● **Supplied records**:
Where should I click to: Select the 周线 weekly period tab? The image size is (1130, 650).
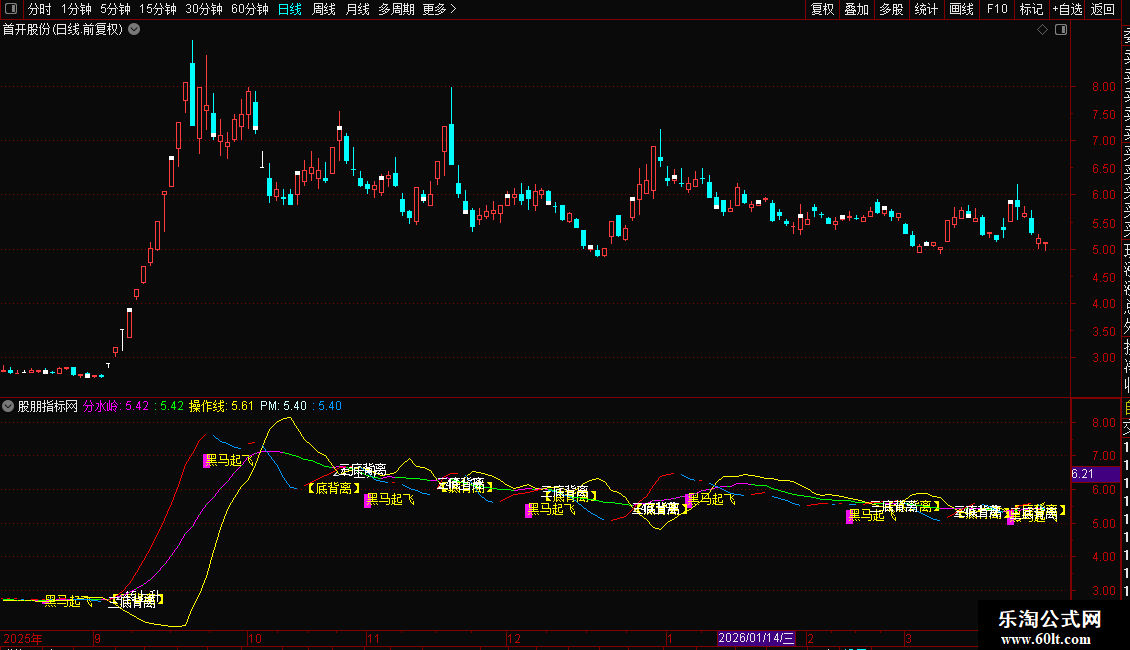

---

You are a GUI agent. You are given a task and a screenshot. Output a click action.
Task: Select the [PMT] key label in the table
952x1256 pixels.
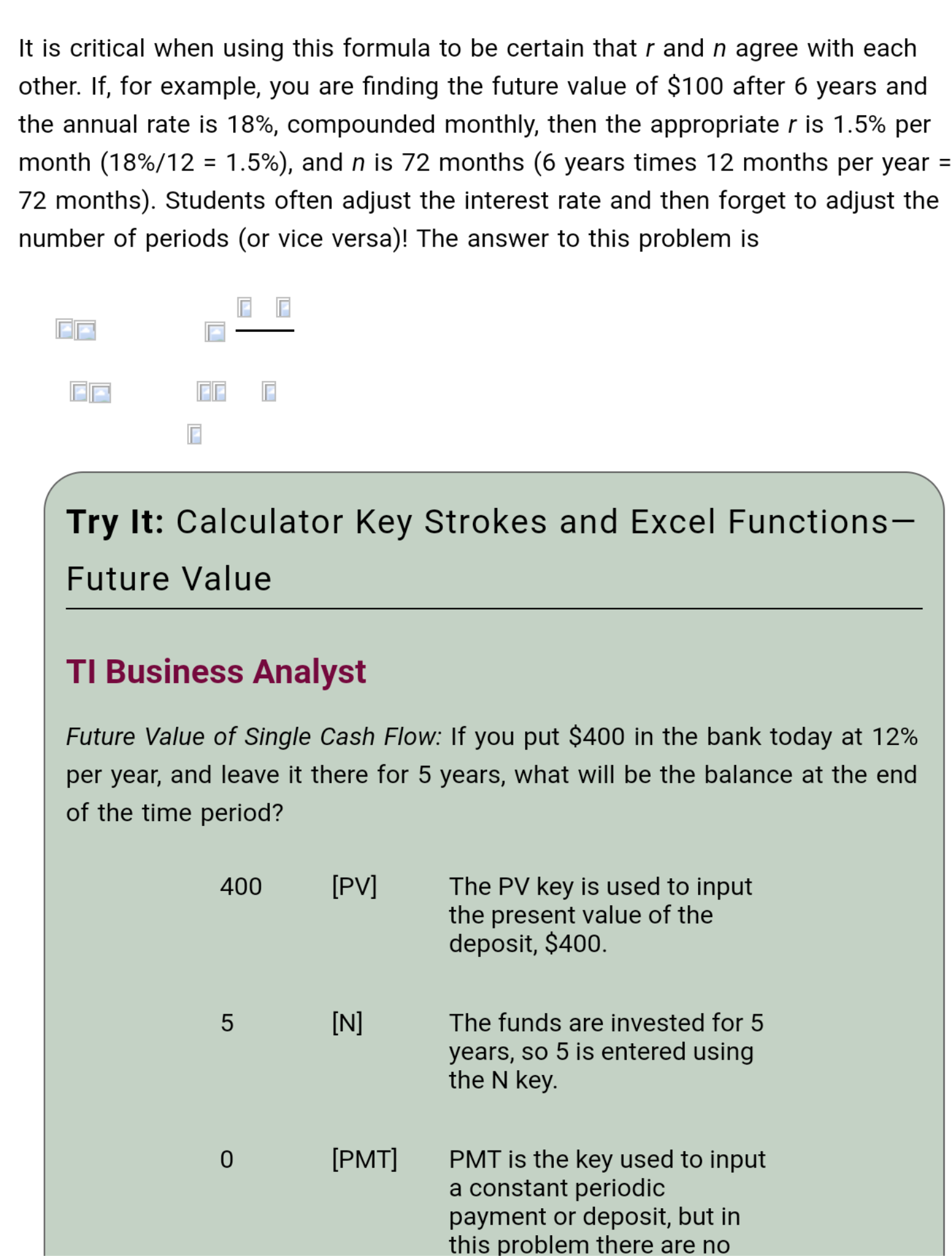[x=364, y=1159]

● **Instructions to follow**: Tally the lines of the listing that include "click". Reply with nothing but the count.

● **Result of the exercise**: 2